The short arm of chromosome 16 is rich in segmental duplications that result in chromosomal rearrangements through non-allelic homologous recombination. Several syndromes resulting from microdeletions or microduplications in this region have been reported. The chromosome 16p12.2-p11.2 deletion syndrome, 7.1- to 8.7-Mb [OMIM#613604] is characterized by minor facial anomalies, feeding difficulties, a significant delay in speech development, and recurrent ear infections.
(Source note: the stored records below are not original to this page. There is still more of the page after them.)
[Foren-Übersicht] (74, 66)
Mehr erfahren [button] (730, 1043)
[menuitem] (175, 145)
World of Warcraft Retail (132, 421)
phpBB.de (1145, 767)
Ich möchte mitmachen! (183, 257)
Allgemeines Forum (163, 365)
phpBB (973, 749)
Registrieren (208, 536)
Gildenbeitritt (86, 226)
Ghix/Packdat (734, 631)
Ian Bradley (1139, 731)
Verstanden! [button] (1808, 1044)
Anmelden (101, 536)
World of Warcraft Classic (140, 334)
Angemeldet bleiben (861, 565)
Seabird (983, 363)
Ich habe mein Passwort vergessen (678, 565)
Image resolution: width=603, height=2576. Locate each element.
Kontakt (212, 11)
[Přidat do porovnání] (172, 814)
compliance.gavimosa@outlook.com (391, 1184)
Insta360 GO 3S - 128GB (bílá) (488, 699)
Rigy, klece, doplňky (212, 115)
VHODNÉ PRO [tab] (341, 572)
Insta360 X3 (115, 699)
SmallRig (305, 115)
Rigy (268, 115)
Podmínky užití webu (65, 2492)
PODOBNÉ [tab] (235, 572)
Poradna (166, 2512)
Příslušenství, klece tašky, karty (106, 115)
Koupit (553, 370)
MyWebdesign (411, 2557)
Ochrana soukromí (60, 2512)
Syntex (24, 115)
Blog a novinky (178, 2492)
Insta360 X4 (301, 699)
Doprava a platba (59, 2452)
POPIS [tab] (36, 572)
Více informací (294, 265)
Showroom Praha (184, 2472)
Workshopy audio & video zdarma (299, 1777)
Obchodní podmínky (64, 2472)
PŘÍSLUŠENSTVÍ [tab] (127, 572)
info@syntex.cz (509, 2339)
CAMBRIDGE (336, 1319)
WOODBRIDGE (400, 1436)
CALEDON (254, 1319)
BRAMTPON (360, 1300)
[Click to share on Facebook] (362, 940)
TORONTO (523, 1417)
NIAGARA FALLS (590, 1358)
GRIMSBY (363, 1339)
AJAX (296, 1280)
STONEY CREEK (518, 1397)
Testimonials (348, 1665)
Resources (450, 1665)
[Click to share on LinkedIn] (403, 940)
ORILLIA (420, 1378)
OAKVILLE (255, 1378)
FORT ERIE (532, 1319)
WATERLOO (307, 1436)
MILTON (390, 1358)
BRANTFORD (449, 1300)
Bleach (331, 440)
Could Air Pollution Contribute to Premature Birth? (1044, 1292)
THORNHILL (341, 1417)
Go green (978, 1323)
Reciprocal duplications of 16p12.2-p11.2 have been reported in some patients with autism. We identified a patient with a 16p12.2-p11.2 deletion and a patient with a 16p12.2-p11.2 duplication using oligonucleotide SNP array. The patient with the deletion showed severe developmental delay without autism. The patient with the deletion shared clinical features with previously reported patients. The patient with the duplication showed mild developmental delay and autism. She had dysmorphic features including a round face, a large mouth, and relative macrocephaly. We reviewed the reports of the two syndromes and compared the clinical manifestations. The 16p12.2-p11.2 duplication syndrome is a new syndrome with autism spectral disorders and dysmorphic features.